Kemudahan dalam islam ada dua,
yaitu:
1.
Kemudahan asli
Semua
syari’at dan hukum Islam, semuanya adalah mudah. Inilah yang biasa dimaksud
dalam banyak dalil. Imam Ibnu Hazm berkata: “Semua perintah Allah kepada kita
adalah mudah dan tidak berat. Dan tidak ada kemudahan yang lebih daripada
sesuatu yang mengantarkan manusia menuju surga dan menjauhkan mereka dari
neraka”.
2.
Kemudahan karena ada sebab
Semua
syari’at pada asalnya mudah, sekalipun demikian bila ada sebab maka Allah
menambah kemudahan lagi, seperti orang safar diberikan keringanan untuk qoshor
dan jama’, orang tidak bisa berwudhu diberi keriganan untuk tayammum dan
seterusnya[6].
D.
Karakter Kesulitan (Al-Masyaqqoh)
Dalam kitabnnya Al-Asybah wa An-nadzoir, Imam As-suyuthi membagi kesulitan
sesuai karakternya kedalam dua pembagian pokok:
1.
مشقة لا تنفك عنها العبادة غالبا
Kesulitan yang tidak dapat menggugurkan kewajiban (ibadah).
Misalnya rasa lelah ketika melakukan perjalanan haji, tidak secara otomatis
menggugurkan kewajiban haji. Rasa capek dan takut dalam peperangan, tidak dapat
menggugurkan kewajiban jihad. Masalahnya, masyaqqah semacam itu sudah merupakan
tabi’at dasar dan konsekuensi logis dari jenis pekerjaan yang sedang dilakukan.
2.
مشقة تنفك عنها العبادة غالبا
Kesulitan yang dapat menggugurkan kewajiban, dan terbagi menjadi
tiga tingkatan:
a.
مشقة عظيمة فادحة yaitu kesulitan yang sangat berat dan sulit
ditanggung. Seperti rasa khawatir akan keselamatan jiwa, harta, keturunan,
organ tubuh, dan hal-hal mendasar lainnya. Pada taraf inilah syari’at
memberlakukan keringanan hukum (rukhshah). Sebab, pemeliharaan jiwa dan raga
untuk menjalankan kewajiban-kewajiban syari’at lebih diutamakan dari pada tidak
melakukan sama sekali.
b.

· · · ·

# Arahan Tugas
- a) Jawablah pertanyaan berikut berdasarkan kutipan dokumen:
(i) Menjadi berapa jenis kemudahan dalam Islam dibagi, dan apa saja jenisnya?
(ii) Keringanan apa yang diberikan kepada orang yang tidak bisa berwudhu?
(iii) Dalam kitab apa Imam As-Suyuthi membagi kesulitan sesuai karakternya?
- b) Rangkumlah kutipan dokumen dalam dua kalimat.
Materi di bawah ini tidak berhubungan dengan kutipan dokumen di atas.

# Materi yang Disediakan
· · · ·

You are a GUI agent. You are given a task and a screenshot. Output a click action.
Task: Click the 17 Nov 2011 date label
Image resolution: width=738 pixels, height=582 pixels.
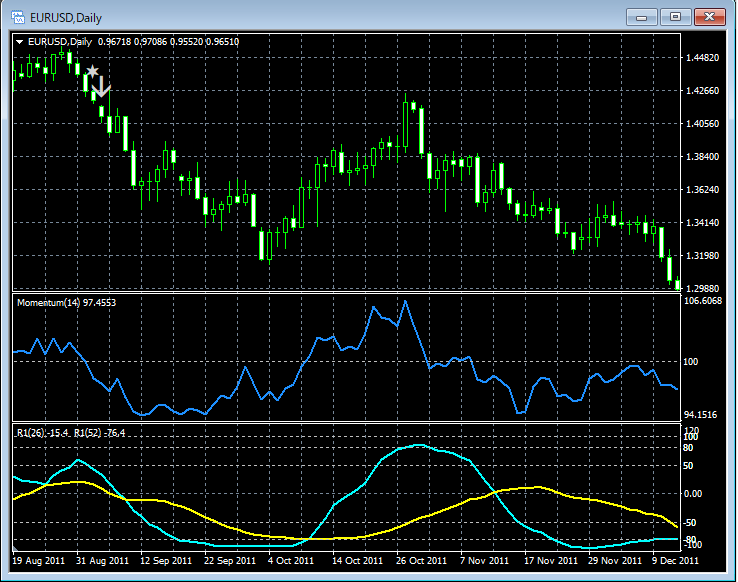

· · · ·

# Jawaban
- a)
(i) Dua jenis, yaitu kemudahan asli dan kemudahan karena ada sebab.
(ii) Keringanan untuk tayammum.
(iii) Dalam kitab Al-Asybah wa An-nadzoir.

- b) Kutipan dokumen membagi kemudahan dalam Islam menjadi kemudahan asli, yakni bahwa semua syariat dan hukum Islam adalah mudah, serta kemudahan karena ada sebab, seperti keringanan qoshor dan jama' bagi orang yang safar. Kutipan itu juga menguraikan pembagian kesulitan oleh Imam As-Suyuthi menjadi kesulitan yang tidak menggugurkan kewajiban, seperti rasa lelah dalam perjalanan haji, dan kesulitan yang dapat menggugurkan kewajiban, yang salah satu tingkatannya, yaitu kesulitan yang sangat berat dan sulit ditanggung, menjadi taraf diberlakukannya keringanan hukum (rukhshah).